Among the entries below, please show each line that carries the word "filter".

━━━━━━━━

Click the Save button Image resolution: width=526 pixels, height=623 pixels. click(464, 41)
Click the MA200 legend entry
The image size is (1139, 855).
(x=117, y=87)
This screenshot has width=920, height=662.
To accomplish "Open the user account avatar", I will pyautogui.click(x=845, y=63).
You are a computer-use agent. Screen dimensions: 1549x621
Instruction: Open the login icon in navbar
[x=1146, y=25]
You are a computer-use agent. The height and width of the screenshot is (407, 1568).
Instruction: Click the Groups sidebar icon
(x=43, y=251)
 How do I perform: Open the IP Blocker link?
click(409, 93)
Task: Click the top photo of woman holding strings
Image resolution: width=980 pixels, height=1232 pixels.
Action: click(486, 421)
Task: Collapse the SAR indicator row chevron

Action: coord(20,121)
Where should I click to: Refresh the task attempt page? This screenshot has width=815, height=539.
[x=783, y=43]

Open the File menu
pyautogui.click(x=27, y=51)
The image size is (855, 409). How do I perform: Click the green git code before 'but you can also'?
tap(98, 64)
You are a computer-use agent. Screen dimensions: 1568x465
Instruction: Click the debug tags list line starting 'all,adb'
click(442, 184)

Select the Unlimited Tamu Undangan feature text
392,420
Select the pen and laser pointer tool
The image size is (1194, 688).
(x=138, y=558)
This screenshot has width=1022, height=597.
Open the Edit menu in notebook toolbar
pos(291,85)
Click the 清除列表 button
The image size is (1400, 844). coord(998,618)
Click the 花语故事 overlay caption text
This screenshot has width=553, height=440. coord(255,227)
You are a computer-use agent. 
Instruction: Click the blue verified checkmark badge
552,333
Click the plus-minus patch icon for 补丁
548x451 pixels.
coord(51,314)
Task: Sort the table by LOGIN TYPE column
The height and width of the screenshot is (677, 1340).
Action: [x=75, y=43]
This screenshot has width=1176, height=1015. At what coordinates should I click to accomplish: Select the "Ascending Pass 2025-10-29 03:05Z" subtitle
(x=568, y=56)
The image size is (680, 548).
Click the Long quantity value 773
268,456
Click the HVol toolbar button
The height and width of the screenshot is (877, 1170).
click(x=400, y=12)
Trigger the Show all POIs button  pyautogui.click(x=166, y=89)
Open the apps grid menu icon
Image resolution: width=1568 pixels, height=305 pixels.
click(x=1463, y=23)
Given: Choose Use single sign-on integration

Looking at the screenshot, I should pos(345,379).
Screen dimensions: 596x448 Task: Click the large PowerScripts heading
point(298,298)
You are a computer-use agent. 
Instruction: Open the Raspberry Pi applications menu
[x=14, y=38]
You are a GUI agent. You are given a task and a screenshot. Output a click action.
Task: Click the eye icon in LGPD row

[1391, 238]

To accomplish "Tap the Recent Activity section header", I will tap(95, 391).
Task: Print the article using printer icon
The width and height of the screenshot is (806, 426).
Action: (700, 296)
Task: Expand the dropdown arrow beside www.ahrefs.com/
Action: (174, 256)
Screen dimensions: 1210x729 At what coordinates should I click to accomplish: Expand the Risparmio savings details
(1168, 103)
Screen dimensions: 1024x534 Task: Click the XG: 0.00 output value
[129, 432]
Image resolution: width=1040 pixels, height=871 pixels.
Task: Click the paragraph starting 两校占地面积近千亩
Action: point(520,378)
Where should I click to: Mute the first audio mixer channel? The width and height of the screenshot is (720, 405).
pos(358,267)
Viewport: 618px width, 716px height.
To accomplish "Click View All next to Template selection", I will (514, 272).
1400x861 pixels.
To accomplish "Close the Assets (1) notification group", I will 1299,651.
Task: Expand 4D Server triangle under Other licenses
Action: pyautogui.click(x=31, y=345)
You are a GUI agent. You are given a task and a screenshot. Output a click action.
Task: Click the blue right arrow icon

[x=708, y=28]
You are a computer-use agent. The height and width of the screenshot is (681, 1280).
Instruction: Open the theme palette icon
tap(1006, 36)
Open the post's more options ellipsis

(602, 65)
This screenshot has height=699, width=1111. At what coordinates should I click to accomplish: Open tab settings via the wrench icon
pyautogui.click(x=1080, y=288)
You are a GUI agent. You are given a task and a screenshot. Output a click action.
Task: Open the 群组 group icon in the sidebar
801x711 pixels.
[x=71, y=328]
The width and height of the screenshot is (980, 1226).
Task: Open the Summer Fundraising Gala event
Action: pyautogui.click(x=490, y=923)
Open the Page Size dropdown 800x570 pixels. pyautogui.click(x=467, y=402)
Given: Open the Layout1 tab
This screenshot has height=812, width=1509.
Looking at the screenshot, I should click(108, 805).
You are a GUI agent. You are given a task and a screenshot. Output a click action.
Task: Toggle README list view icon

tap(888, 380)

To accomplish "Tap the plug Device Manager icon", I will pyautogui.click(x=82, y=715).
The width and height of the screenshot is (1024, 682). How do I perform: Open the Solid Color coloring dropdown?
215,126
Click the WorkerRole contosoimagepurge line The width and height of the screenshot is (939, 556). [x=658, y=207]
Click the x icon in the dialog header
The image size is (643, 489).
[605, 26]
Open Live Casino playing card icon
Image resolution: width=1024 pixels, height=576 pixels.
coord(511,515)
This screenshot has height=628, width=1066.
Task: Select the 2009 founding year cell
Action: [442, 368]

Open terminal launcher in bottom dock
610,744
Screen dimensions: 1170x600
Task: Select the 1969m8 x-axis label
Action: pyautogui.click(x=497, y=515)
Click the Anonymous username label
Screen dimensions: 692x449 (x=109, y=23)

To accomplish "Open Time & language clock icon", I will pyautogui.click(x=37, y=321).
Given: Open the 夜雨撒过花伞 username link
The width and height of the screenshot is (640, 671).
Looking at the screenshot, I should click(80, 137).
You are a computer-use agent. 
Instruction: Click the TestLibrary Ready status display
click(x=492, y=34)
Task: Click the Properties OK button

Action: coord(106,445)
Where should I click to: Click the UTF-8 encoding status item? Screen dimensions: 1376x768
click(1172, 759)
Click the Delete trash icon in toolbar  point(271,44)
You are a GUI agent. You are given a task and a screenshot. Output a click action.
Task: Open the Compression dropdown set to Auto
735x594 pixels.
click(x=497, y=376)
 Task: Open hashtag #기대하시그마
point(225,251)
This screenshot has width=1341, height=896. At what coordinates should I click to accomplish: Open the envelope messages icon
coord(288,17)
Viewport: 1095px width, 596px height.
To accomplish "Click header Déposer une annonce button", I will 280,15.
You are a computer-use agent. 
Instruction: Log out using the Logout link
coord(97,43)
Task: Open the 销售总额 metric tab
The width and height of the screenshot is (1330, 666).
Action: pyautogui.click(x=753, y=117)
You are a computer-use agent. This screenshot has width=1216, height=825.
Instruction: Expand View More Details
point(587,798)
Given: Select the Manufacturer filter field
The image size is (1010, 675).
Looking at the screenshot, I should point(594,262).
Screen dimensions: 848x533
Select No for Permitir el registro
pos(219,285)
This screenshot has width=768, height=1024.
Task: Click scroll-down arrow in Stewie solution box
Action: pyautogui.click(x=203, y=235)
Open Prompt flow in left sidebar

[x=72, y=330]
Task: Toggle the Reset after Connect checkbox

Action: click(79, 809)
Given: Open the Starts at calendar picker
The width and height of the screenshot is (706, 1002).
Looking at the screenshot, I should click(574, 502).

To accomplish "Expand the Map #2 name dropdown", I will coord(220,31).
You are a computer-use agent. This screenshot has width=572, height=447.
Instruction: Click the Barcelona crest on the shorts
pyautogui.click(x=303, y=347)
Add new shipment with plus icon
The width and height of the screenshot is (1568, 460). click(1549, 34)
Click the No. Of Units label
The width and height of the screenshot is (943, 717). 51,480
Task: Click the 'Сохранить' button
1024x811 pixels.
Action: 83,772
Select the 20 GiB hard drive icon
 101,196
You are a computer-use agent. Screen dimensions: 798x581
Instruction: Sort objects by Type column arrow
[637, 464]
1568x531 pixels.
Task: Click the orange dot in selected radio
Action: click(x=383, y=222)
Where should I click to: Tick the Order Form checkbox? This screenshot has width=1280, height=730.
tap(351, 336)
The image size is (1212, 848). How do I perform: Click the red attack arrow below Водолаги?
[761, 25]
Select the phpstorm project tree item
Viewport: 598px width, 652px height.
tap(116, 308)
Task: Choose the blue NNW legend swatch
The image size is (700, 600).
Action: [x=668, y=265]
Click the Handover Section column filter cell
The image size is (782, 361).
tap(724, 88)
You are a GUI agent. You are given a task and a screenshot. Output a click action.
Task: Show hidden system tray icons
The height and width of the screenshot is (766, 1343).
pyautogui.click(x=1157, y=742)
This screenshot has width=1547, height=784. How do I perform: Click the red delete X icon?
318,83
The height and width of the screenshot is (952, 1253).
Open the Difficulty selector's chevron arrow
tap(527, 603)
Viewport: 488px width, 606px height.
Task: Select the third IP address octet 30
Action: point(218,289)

━━━━━━━━

● **SOLUTION TO THIS TASK**
Given: Select the Manufacturer filter field
Click the Handover Section column filter cell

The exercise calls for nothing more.